A real-life detective story, investigating how Agatha
Christie and colleagues in a mysterious literary club
transformed crime fiction, writing books casting new light
on unsolved murders whilst hiding clues to their authors’
darkest secrets. Now an Edgar Award Nominee!
This is the first book about the Detection Club, the world’s
most famous and most mysterious social network of crime
writers. Drawing on years of in-depth research, it reveals
the astonishing story of how members such as Agatha Christie
and Dorothy L. Sayers reinvented detective fiction.
Detective stories from the so-called “Golden Age” between
the wars are often dismissed as cosily conventional. Nothing
could be further from the truth: some explore forensic
pathology and shocking serial murders, others delve into
police brutality and miscarriages of justice; occasionally
the innocent are hanged, or murderers get away scot-free.
Their authors faced up to the Slump and the rise of Hitler
during years of economic misery and political upheaval, and
wrote books agonising over guilt and innocence, good and
evil, and explored whether killing a fellow human being was
ever justified. Though the stories included no graphic sex
scenes, sexual passions of all kinds seethed just beneath
the surface.
Attracting feminists, gay and lesbian writers, Socialists
and Marxist sympathisers, the Detection Club authors were
young, ambitious and at the cutting edge of popular culture
– some had sex lives as bizarre as their mystery plots.

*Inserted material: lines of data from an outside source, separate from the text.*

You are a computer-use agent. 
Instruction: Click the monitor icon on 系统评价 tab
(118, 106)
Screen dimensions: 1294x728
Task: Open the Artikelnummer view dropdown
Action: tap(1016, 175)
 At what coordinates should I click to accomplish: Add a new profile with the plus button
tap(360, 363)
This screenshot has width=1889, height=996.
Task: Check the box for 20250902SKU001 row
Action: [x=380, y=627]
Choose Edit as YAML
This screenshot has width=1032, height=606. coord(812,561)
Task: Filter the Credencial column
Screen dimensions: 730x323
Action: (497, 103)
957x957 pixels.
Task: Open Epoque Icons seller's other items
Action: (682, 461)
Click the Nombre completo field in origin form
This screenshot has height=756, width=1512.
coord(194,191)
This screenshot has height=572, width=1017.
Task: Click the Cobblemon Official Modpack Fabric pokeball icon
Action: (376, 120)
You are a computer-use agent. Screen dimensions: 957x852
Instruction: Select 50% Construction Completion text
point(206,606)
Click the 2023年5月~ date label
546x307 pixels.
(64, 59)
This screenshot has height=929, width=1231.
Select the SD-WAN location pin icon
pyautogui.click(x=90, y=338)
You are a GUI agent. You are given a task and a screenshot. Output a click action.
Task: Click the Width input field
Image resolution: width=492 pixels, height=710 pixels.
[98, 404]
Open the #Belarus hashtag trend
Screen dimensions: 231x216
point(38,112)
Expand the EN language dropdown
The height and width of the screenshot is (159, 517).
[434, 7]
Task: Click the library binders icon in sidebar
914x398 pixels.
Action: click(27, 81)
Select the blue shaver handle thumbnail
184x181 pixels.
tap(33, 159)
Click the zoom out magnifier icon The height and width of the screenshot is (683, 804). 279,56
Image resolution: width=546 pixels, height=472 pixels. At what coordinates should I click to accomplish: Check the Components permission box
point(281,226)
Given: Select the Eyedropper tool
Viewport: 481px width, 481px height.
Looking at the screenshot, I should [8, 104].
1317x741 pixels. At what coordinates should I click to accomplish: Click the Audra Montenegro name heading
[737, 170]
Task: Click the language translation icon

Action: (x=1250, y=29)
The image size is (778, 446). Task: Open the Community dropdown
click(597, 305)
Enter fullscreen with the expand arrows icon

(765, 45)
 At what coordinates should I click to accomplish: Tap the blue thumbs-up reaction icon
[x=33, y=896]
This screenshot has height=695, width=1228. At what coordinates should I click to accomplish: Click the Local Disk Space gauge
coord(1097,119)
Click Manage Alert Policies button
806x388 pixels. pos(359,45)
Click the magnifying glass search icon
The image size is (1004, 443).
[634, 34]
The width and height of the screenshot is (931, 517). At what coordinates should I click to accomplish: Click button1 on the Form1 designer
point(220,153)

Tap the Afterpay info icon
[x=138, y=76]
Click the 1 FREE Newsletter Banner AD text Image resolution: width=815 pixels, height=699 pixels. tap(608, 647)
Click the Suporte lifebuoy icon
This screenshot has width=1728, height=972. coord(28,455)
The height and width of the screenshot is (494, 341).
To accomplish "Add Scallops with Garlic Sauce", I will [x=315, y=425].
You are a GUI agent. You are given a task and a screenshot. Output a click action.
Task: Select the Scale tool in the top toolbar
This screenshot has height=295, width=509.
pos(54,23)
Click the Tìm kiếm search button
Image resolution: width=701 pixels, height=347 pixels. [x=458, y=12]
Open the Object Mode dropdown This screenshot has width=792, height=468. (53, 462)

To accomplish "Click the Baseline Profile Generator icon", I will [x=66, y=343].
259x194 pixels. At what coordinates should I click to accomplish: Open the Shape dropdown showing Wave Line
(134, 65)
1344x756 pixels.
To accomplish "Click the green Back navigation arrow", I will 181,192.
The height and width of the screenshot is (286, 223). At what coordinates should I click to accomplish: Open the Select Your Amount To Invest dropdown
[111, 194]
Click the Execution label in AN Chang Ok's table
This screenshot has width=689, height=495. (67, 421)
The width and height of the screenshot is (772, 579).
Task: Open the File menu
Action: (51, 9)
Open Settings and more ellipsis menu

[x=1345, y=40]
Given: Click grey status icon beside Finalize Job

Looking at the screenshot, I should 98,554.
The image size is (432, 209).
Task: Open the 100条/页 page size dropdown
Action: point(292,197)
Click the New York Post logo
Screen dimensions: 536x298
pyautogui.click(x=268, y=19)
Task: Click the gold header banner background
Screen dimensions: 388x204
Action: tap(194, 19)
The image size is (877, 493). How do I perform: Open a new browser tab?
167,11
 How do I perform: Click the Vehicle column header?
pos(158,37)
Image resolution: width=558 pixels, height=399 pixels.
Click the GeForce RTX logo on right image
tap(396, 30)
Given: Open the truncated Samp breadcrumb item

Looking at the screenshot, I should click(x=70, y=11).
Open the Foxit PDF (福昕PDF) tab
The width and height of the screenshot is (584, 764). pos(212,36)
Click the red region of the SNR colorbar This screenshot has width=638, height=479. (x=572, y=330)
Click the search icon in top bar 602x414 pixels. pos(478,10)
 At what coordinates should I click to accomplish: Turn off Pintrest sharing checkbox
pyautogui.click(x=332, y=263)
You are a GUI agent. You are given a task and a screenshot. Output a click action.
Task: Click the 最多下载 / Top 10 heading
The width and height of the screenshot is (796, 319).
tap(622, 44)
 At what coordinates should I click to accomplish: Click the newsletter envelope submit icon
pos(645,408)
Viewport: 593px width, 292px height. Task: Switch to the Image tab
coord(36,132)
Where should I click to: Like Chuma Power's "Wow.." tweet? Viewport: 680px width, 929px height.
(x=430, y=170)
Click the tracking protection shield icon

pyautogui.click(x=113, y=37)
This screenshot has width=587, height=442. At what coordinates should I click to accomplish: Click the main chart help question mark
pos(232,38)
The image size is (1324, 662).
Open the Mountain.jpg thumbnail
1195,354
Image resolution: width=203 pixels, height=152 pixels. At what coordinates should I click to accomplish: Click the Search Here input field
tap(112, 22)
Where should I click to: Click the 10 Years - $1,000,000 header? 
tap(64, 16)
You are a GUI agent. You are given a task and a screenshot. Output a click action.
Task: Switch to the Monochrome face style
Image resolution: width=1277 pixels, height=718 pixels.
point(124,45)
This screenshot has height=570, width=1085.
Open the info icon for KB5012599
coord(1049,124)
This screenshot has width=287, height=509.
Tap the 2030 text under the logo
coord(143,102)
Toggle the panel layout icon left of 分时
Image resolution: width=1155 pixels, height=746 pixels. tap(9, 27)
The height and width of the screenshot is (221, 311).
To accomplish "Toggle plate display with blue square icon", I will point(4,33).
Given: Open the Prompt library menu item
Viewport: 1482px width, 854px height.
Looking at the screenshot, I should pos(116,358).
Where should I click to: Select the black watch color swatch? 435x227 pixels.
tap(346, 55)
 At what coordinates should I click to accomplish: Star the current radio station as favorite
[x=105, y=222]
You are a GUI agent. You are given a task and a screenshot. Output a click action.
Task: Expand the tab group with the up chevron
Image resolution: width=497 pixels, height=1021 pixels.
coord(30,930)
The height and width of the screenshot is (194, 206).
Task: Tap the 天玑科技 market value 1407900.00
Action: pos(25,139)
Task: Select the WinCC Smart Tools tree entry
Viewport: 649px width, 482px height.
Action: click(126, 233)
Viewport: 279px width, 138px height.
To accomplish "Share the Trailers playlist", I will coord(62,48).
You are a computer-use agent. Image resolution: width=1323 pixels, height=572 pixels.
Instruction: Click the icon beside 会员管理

Fascinated by real life crimes, they cracked unsolved cases
and threw down challenges to Scotland Yard, using their
fiction to take revenge on people who hurt them, to conduct
covert relationships, and even as an outlet for homicidal
fantasy. Their books anticipated not only CSI, Jack Reacher
and Gone Girl, but also Lord of the Flies. The Club occupies
a unique place in Britain’s cultural history, and its
influence on storytelling in fiction, film and television
throughout the world continues to this day.
The Golden Age of Murder rewrites the story of crime fiction
with unique authority, transforming our understanding of
detective stories and the brilliant but tormented men and
women who wrote them.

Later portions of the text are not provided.